Fale um pouco sobre a obra de sua companheira de vida e letras, Miriam Carmo. Vocês escrevem a quatro mãos? Um inspira o outro para criar? Comente um pouco sobre a obra dela e da editora de vocês, a Mariam.

Mariam infelizmente, como toda planta rara que tenta brotar em Petrópolis, é apenas um selo, através do qual lançamos, às nossas custas, lógico, alguns livros meus e dois em parceria, o Isto não é aquilo, um mix de poemas e ensaios curtos, a respeito do amor que temos um pelo outro e a respeito da estupidez da “inteligentsia” petropolitana, que nos joga de lado simplesmente pelo fato de não termos filiação política com nenhum partido, seja o que está no poder, sejam outros. No meu caso, sou, sempre fui e sempre serei Anarquista de carteirinha, embora isto seja uma coisa complicada no mundo, hoje. Mas eu não me importo... Já o Sobre tempos e peregrinações são contos que eu e ela escrevemos, inclusive um a quatro mãos, quando um não sabia o que o outro tinha escrito e, no final, acabou tendo uma lógica própria. Nossos estilos são bem diferentes, mas podem se complementar em determinados contextos, e esta diversidade contribui para a riqueza de detalhes, quando trabalhamos juntos.  Há que se levar em consideração, também, o fato de eu e ela termos sido alvo de muita inveja e ira de algumas pessoas ligadas à cultura em Petrópolis (a inveja é a arma dos incompetentes, sabe como é), ela um pouco antes de mim (ela foi uma atriz talentosa, anos-luz distante de quem se auto-denimina “ator” ou  “atriz” por aqui) e eu, depois, a partir da década de 90, quando comecei a labutar na imprensa local. “desci o sarrafo” em vários trabalhos de quinta categoria, principalmente na área teatral, que o pessoal achava que eu devia elogiar, mas não dá para elogiar lixo. Quer dizer, viramos malditos.

Se você tivesse a oportunidade de escrever histórias para algum personagem de HQs , pra qual você escreveria com prazer e identificação? Por quê?

Mister X, com certeza! O personagem já foi cancelado há muito, mas era um indivíduo estranho tentando se entender com sua cidade e nunca conseguindo isso. Batman é um personagem do qual gosto muito e poderia fazer uma leitura mais voltada para o universo de algumas histórias de terror que têm na mente, não no sangue, seu mote principal.
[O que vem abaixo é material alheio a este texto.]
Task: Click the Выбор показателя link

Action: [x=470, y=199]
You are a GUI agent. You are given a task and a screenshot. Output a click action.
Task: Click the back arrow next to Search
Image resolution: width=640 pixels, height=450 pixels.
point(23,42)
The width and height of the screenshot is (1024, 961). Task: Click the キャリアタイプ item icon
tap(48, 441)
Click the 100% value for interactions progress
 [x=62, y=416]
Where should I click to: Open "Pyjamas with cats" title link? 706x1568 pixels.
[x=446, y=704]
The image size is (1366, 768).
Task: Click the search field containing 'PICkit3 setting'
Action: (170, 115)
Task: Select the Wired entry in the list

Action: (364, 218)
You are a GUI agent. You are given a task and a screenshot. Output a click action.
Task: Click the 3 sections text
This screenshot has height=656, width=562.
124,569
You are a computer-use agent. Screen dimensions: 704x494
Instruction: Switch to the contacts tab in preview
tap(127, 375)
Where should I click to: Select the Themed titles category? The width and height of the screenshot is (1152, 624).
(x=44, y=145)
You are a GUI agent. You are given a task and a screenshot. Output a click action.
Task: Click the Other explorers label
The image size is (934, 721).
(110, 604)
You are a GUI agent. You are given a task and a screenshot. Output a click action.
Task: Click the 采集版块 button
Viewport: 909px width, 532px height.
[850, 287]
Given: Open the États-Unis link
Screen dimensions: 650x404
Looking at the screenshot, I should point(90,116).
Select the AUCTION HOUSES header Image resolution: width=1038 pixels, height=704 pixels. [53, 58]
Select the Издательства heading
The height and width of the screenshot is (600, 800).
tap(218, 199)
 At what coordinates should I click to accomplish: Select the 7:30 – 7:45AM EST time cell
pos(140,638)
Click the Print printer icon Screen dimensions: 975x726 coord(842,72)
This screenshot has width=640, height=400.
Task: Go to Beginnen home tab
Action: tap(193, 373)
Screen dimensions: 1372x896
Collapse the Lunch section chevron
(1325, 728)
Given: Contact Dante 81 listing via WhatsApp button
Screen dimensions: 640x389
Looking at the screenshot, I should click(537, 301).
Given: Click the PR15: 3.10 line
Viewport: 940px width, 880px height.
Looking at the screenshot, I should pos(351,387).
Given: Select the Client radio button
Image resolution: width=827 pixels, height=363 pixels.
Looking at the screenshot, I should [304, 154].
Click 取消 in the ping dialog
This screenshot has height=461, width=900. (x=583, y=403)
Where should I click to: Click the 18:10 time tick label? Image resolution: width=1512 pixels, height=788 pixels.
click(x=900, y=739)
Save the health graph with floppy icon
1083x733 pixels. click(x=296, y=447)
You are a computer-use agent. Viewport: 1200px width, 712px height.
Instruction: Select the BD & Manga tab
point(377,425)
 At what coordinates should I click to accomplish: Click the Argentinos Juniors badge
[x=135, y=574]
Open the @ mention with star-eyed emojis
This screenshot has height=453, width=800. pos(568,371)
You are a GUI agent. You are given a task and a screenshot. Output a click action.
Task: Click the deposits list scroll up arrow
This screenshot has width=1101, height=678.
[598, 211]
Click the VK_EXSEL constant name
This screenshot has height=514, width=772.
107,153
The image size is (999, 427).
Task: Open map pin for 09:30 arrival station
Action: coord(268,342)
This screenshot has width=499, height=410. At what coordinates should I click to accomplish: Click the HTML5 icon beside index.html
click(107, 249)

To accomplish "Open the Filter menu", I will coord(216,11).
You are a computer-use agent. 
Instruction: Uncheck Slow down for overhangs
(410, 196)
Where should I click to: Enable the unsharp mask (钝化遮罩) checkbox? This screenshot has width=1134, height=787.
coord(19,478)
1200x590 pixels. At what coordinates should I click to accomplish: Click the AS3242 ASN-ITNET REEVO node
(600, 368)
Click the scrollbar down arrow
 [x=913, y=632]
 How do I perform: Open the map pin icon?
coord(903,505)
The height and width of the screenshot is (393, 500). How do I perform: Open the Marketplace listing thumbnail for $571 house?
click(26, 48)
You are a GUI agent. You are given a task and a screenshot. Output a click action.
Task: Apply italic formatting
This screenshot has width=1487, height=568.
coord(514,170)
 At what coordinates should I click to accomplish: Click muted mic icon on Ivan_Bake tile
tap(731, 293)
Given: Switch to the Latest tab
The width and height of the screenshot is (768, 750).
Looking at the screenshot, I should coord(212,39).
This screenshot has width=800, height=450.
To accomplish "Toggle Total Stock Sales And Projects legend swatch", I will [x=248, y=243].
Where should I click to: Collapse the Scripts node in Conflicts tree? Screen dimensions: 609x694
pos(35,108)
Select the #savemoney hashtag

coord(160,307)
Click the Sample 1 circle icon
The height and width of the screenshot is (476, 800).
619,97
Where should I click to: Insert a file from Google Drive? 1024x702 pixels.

Sandman também, seu universo é muito rico e cheio de possibilidades.

Quais seus próximos planos literários e quadrinhisticos?

Bem, estou pensando em escrever um livro sobre o trabalho de Lovecraft e algumas coisas que ele apontou, lá nos anos 20 e 30, que hoje encontram eco na realidade de muitos países, inclusive no nosso. Por trás da fantasia de Lovecraft, se escondia um indivíduo extremamente racista e cheio de medos bastante palpáveis, que nada tinham a ver com o universo fictício por ele criado. No caso dos Quadrinhos, talvez alguma coisa se concretize junto à Marca de Fantasia, mas prefiro não falar nada a respeito ainda, pois não tenho certeza ainda do que vai acontecer, pelo menos nesta altura do campeonato. Maiores detalhes em breve... E continuo (sempre!) a pintar telas, cartões e aquarelas em geral. 

Deixe um recado final para os leitores do Bigorna.net.

Continuem a prestigiar trabalhos alternativos, que não têm oportunidade de aparecer no mercado formal, pois nem todo mundo tem grana suficiente para bancar o sistema, sabem como é... O underground, mesmo meio “démodé”, ainda é a saída para nós. E obrigado pela oportunidade!

O Bigorna.net agradece a Márcio Salerno pela entrevista.